Dataset entries:
• • •

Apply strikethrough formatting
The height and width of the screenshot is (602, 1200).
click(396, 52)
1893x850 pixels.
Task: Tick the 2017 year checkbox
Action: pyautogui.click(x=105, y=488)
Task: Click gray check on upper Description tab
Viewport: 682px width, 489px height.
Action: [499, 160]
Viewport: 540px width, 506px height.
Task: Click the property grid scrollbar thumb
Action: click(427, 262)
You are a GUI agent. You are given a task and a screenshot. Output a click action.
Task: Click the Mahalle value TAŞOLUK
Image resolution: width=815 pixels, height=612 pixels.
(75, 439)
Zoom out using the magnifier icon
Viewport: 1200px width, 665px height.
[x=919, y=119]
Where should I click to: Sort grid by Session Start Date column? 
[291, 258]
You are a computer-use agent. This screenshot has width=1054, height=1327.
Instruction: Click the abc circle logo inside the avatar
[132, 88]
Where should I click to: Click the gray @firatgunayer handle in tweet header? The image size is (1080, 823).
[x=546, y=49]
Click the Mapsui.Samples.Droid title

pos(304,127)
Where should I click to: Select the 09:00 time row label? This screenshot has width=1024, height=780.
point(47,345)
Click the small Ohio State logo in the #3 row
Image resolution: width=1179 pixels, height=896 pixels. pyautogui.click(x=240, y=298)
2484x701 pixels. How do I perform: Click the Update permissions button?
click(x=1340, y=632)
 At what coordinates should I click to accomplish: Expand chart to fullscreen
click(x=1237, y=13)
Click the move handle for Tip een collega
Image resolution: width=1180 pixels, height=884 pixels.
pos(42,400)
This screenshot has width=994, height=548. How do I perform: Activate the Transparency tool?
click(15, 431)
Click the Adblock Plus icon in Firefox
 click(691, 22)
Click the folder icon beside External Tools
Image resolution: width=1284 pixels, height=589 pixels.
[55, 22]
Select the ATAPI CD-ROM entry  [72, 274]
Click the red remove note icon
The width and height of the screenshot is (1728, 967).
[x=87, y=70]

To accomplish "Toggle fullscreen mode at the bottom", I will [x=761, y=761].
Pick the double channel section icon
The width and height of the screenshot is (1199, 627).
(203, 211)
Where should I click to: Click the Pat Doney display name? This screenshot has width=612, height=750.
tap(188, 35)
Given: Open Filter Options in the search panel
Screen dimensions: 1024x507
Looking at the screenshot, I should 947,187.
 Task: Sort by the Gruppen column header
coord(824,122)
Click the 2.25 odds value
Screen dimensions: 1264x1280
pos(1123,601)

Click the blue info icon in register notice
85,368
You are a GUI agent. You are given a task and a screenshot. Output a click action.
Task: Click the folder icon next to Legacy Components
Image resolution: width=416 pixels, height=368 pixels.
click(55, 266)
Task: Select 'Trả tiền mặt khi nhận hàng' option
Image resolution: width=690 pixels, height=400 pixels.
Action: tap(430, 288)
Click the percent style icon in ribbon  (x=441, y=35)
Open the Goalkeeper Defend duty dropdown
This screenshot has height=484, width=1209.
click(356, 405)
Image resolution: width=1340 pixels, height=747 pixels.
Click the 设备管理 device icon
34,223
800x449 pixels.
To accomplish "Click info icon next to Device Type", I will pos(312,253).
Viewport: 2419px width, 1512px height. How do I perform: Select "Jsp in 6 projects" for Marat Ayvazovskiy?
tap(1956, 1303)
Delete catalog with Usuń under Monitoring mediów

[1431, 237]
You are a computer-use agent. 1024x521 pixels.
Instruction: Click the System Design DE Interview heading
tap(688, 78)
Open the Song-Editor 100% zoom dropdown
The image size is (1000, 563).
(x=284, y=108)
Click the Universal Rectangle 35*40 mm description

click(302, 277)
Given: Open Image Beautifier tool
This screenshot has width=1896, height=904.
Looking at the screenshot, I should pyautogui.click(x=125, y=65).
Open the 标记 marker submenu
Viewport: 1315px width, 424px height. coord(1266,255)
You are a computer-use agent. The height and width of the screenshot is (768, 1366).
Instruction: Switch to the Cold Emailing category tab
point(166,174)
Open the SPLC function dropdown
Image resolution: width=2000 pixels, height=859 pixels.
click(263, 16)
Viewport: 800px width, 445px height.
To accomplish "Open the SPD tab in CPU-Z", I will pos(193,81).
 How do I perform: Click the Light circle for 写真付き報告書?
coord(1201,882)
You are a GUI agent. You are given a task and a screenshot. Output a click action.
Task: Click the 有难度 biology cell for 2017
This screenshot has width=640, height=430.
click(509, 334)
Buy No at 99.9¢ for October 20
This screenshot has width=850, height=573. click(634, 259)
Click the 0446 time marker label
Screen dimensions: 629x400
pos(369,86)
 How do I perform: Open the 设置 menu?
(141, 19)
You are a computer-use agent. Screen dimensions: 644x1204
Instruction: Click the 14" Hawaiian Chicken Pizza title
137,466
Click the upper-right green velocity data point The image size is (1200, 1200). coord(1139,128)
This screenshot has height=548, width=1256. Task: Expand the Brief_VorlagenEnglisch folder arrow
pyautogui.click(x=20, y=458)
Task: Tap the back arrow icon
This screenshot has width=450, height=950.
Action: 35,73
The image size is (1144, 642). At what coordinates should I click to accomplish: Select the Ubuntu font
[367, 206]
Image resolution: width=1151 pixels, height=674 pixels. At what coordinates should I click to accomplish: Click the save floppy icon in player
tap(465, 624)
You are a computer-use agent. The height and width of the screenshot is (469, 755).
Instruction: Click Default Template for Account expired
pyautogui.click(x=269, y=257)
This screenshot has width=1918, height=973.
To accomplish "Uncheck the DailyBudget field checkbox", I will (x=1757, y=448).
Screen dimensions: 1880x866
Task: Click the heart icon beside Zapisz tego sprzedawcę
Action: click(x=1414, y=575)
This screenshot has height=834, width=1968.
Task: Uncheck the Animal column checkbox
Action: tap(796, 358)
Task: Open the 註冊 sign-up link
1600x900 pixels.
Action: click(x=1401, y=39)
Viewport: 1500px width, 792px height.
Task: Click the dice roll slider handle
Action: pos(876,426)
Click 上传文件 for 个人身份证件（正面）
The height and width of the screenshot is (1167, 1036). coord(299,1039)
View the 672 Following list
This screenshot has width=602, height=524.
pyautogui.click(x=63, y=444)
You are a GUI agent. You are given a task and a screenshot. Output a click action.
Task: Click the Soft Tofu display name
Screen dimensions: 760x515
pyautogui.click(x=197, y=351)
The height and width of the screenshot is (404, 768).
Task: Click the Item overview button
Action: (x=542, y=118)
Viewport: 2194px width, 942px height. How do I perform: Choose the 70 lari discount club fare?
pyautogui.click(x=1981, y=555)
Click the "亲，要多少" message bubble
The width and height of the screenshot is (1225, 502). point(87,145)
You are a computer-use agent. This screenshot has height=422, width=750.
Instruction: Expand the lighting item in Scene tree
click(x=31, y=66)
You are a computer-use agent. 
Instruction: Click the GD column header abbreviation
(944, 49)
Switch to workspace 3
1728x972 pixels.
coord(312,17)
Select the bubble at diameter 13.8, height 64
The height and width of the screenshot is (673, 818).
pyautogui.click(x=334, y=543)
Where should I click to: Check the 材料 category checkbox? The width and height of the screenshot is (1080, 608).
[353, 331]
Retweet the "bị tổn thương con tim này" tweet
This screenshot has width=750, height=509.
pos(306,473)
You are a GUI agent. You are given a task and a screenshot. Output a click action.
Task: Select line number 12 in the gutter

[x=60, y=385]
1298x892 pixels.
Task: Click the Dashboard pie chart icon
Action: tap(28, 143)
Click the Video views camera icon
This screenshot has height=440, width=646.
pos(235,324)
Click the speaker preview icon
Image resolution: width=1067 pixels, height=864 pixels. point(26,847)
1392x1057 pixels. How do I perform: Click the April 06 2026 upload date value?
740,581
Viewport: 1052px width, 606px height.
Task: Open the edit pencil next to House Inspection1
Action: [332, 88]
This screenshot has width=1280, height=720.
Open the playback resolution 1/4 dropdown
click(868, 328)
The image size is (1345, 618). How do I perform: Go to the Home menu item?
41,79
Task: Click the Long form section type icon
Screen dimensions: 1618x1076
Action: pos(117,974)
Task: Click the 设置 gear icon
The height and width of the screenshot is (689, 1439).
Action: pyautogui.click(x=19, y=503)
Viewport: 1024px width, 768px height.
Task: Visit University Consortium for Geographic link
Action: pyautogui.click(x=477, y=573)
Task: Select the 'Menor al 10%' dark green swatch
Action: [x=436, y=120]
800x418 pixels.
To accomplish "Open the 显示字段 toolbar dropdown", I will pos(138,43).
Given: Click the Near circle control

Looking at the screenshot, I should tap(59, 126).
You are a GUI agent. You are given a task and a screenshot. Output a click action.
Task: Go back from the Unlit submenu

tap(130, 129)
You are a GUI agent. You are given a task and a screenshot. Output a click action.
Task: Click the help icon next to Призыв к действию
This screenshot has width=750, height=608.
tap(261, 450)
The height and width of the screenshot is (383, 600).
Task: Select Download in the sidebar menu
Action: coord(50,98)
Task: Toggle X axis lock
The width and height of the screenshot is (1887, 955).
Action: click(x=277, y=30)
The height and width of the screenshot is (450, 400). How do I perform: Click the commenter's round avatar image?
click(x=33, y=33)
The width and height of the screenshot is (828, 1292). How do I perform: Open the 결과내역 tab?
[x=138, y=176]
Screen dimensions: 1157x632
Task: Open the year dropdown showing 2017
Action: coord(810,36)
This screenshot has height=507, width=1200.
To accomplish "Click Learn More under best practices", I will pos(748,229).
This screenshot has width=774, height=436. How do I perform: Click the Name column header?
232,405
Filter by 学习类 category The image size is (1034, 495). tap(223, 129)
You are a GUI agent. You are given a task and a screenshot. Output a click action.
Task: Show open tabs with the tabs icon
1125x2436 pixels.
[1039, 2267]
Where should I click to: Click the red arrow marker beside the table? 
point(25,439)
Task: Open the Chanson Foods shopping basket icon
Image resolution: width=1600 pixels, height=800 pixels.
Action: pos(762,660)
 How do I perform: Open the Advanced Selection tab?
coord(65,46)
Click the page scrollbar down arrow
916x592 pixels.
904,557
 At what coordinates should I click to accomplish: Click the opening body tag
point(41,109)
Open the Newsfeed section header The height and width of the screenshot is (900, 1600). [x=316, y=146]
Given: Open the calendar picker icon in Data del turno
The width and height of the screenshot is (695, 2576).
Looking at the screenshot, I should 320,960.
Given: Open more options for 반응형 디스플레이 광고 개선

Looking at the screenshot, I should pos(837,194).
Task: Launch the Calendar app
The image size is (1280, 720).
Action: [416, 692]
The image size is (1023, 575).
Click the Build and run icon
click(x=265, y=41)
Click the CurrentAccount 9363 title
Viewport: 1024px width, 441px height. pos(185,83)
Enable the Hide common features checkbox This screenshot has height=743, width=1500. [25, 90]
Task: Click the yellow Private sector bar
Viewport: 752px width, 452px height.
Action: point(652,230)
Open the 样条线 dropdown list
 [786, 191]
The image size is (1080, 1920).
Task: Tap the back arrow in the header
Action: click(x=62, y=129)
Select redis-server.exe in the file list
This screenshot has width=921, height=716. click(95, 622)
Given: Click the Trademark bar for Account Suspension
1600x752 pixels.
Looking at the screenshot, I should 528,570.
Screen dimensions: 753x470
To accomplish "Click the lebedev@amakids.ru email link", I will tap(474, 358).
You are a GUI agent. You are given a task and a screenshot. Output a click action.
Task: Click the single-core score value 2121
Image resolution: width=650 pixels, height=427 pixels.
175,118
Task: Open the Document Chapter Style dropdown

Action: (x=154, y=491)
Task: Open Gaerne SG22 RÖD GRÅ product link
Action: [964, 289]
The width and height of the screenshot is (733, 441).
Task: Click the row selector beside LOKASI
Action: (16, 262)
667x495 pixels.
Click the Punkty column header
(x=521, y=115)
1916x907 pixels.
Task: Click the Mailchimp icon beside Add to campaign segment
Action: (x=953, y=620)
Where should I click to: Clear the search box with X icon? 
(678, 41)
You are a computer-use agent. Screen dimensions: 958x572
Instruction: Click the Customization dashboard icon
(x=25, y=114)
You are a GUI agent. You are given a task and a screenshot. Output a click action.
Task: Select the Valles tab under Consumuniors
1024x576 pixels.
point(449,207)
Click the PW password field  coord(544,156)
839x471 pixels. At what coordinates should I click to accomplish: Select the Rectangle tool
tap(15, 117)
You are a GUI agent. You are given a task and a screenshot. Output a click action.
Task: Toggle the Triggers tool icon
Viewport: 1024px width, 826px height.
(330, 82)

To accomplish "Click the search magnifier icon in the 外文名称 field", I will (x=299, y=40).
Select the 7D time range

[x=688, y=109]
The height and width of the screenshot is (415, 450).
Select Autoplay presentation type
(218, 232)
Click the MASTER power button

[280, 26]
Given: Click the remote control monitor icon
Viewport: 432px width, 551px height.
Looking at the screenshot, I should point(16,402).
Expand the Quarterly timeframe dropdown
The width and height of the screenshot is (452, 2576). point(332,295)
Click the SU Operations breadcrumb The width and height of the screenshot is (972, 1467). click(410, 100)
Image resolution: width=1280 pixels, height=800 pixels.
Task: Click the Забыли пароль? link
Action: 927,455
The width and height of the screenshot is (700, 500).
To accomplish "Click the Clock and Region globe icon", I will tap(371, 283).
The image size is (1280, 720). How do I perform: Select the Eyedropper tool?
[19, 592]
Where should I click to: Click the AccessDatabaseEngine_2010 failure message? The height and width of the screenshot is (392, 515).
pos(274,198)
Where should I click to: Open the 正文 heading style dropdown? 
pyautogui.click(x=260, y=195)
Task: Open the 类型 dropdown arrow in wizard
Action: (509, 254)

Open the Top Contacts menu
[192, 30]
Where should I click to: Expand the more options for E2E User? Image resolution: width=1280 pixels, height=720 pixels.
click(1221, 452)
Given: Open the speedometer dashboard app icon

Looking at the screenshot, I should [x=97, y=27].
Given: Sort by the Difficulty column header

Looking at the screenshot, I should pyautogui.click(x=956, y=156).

• • •

TO DO: Could you set down, exactly as written, the lines above between the one holding "The height and width of the screenshot is (673, 818)." and the one holding "Task: Click the help", inclusive, and nothing more?

ANSWER TO THIS PROBLEM:
The height and width of the screenshot is (673, 818).
pyautogui.click(x=334, y=543)
Where should I click to: Check the 材料 category checkbox? The width and height of the screenshot is (1080, 608).
[353, 331]
Retweet the "bị tổn thương con tim này" tweet
This screenshot has width=750, height=509.
pos(306,473)
You are a GUI agent. You are given a task and a screenshot. Output a click action.
Task: Select line number 12 in the gutter

[x=60, y=385]
1298x892 pixels.
Task: Click the Dashboard pie chart icon
Action: tap(28, 143)
Click the Video views camera icon
This screenshot has height=440, width=646.
pos(235,324)
Click the speaker preview icon
Image resolution: width=1067 pixels, height=864 pixels. point(26,847)
1392x1057 pixels. How do I perform: Click the April 06 2026 upload date value?
740,581
Viewport: 1052px width, 606px height.
Task: Open the edit pencil next to House Inspection1
Action: [332, 88]
This screenshot has width=1280, height=720.
Open the playback resolution 1/4 dropdown
click(868, 328)
The image size is (1345, 618). How do I perform: Go to the Home menu item?
41,79
Task: Click the Long form section type icon
Screen dimensions: 1618x1076
Action: pos(117,974)
Task: Click the 设置 gear icon
The height and width of the screenshot is (689, 1439).
Action: pyautogui.click(x=19, y=503)
Viewport: 1024px width, 768px height.
Task: Visit University Consortium for Geographic link
Action: pyautogui.click(x=477, y=573)
Task: Select the 'Menor al 10%' dark green swatch
Action: [x=436, y=120]
800x418 pixels.
To accomplish "Open the 显示字段 toolbar dropdown", I will pos(138,43).
Given: Click the Near circle control

Looking at the screenshot, I should tap(59, 126).
You are a GUI agent. You are given a task and a screenshot. Output a click action.
Task: Go back from the Unlit submenu

tap(130, 129)
You are a GUI agent. You are given a task and a screenshot. Output a click action.
Task: Click the help icon next to Призыв к действию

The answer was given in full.